Homme au bain est né d’une commande du théâtre de Gennevilliers, pour laquelle Christophe Honoré a écrit un scénario de court-métrage, ensuite étendu aux dimensions d’un long. Un générique réduit à un carton, un casting presque amateur, une durée inhabituelle (72 minutes), tout témoigne ici de la volonté de réaliser un « petit film ». Le format accueille une construction elle aussi originale, opposant à la fois deux récits et deux régimes d’images. D’un côté le documentaire, avec son imperturbable caméra tremblotante au poing ; de l’autre la fiction, en écran large et cadres sereins. Aussi accentuée qu’attendue, l’opposition apparente le film à un essai aux partis-pris formels particulièrement voyants. La coexistence d’images hétérogènes, l’inspiration autobiographique de l’épisode new-yorkais et la multiplication de séquences inachevées contribuent à singulariser Homme au bain au sein de la filmographie d’Honoré.
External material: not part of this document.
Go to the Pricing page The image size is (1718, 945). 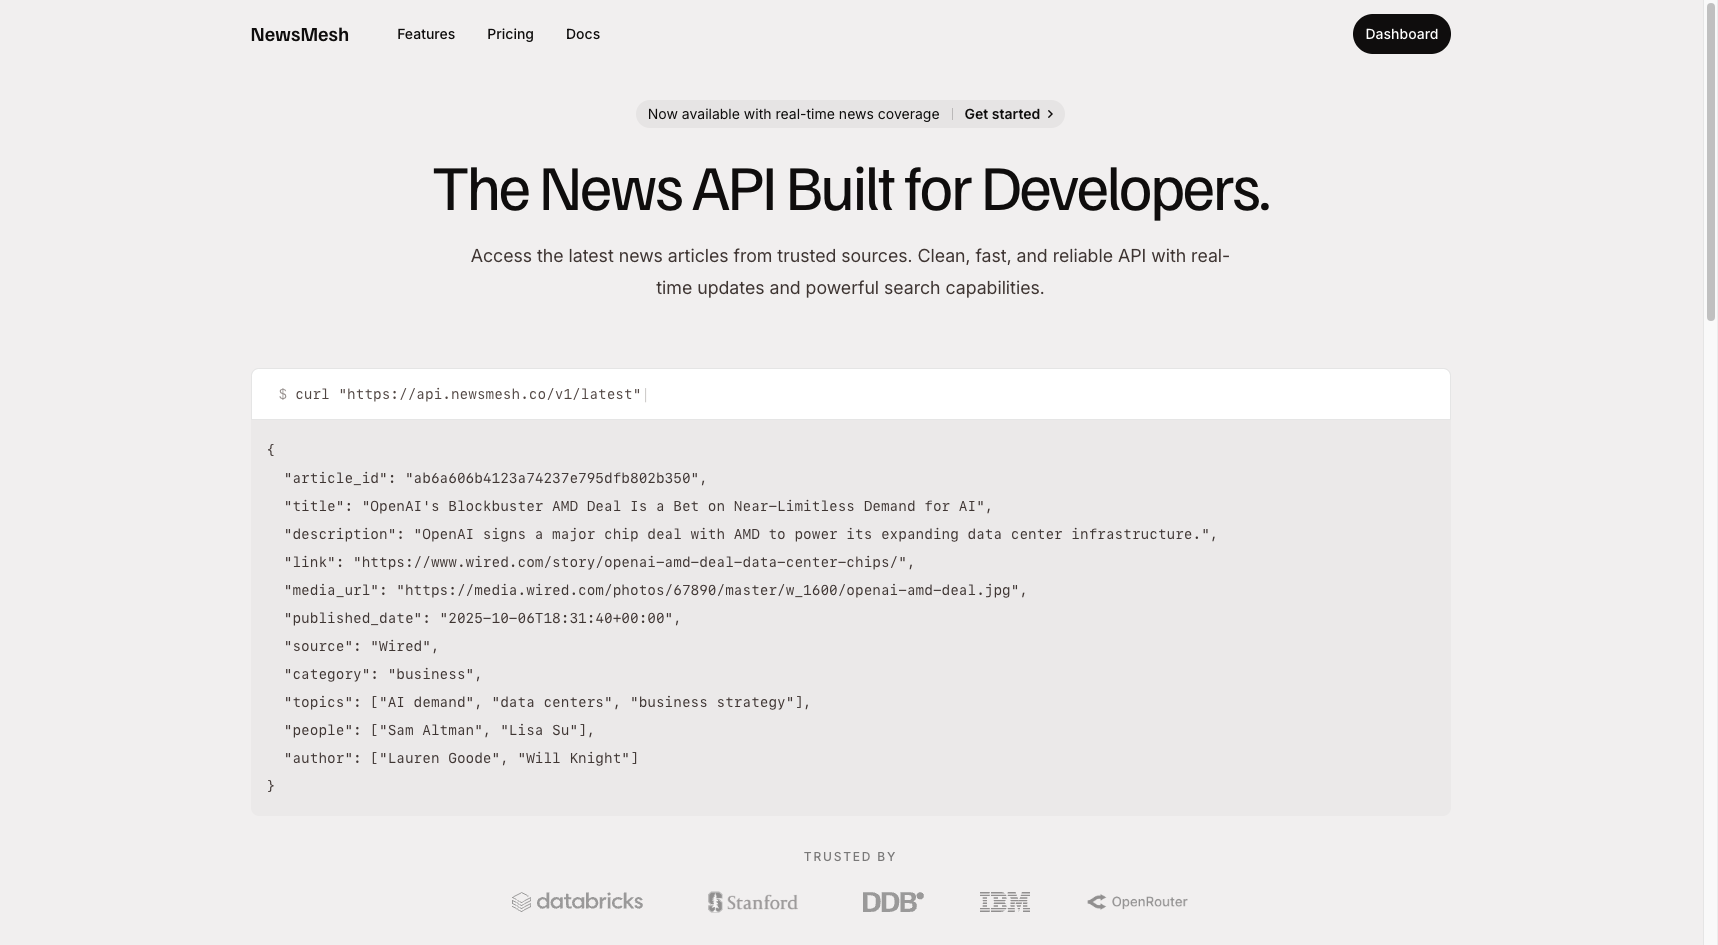(x=510, y=34)
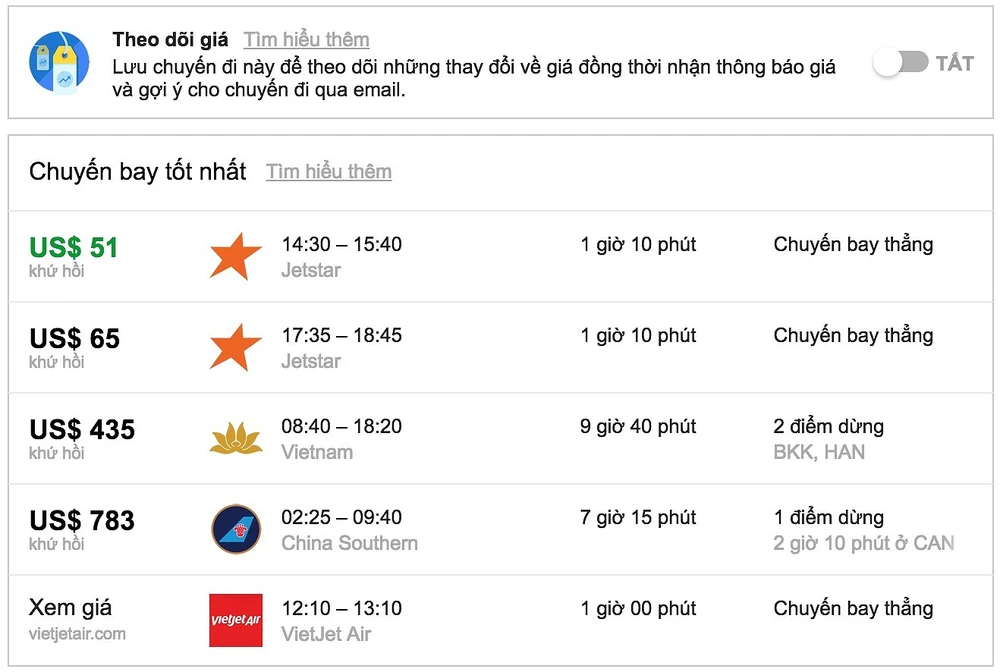The height and width of the screenshot is (672, 1000).
Task: Open 'Tìm hiểu thêm' next to Chuyến bay tốt nhất
Action: [328, 172]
La scène du rêve d’Emmanuel est à cet égard caractéristique : au son des « Augures Printaniers » du Sacre du Printemps de Stravinsky défilent, dans une curieuse parodie de l’épisode “1 A” des Histoire(s) du Cinéma, les couvertures de deux romans dans l’édition blanche de la N.R.F., puis des reproductions de tableaux célèbres entrecoupées par les ébats violents du couple à l’écran. Les ralentis et les arrêts sur images qui décomposent les gestes de François Sagat et Chiara Mastroianni, dont les personnages se trouvent à quelques 6000 kilomètres de distance, ont de quoi surprendre. Ostentatoire, la citation détonne dans l’économie du film. Mais cela importe peu. C’est moins la nature de la citation que le fait même de citer qui compte chez Honoré : récupérer les signes d’une culture cinéphile – dont Godard est malgré lui le symbole – pour les disposer soigneusement dans ses propres films. Des Parapluies de Cherbourg à Domicile conjugal en passant par Pierrot le Fou, l’auteur de Dans Paris connaît assurément ses classiques. Le choix du film pauvre n’est pas chez lui signe de marginalisation mais marque de distinction.

Plus qu’aucun autre cinéaste français, Honoré est habité par une véritable conscience de classe. Si les références distillées dans son œuvre sont aussi voyantes, c’est qu’elles délimitent une culture sans laquelle son œuvre ne se comprend pas, qu’elles désignent un public. Le réalisme d’Honoré est un réalisme d’intérieur : personne ne filme mieux que lui les bibliothèques, étagères, posters ou chaînes hi-fi qui décorent un appartement. Chaque bibelot est ici un signe d’appartenance à un milieu éduqué, une preuve du bon goût de celui qui le possède et, plus encore, de celui qui saura le reconnaître à l’écran. François Sagat est l’objet le plus imposant de cette galerie, véritable meuble kitsch à placer dans un salon, comme le suggère le voisin à qui Emmanuel tente de vendre ses charmes. Violents, les mots de l’amateur d’art n’atteignent pourtant pas la statue, aussi peu soucieuse de ce qu’elle fait de son corps que de ce qui s’en dit. Dès qu’Emmanuel passe la porte de l’appartement d’Omar, tous l’admirent et tournent autour de lui, impatients de goûter à l’amour de ce roc impassible. Seuls le cinéaste, l’esthète et l’actrice parviennent à refuser ses faveurs. La plastique de l’acteur leur offre en effet beaucoup mieux : du fantasme jetable, à toucher puis à reposer. Du porno à l’usage exclusif des gens raffinés.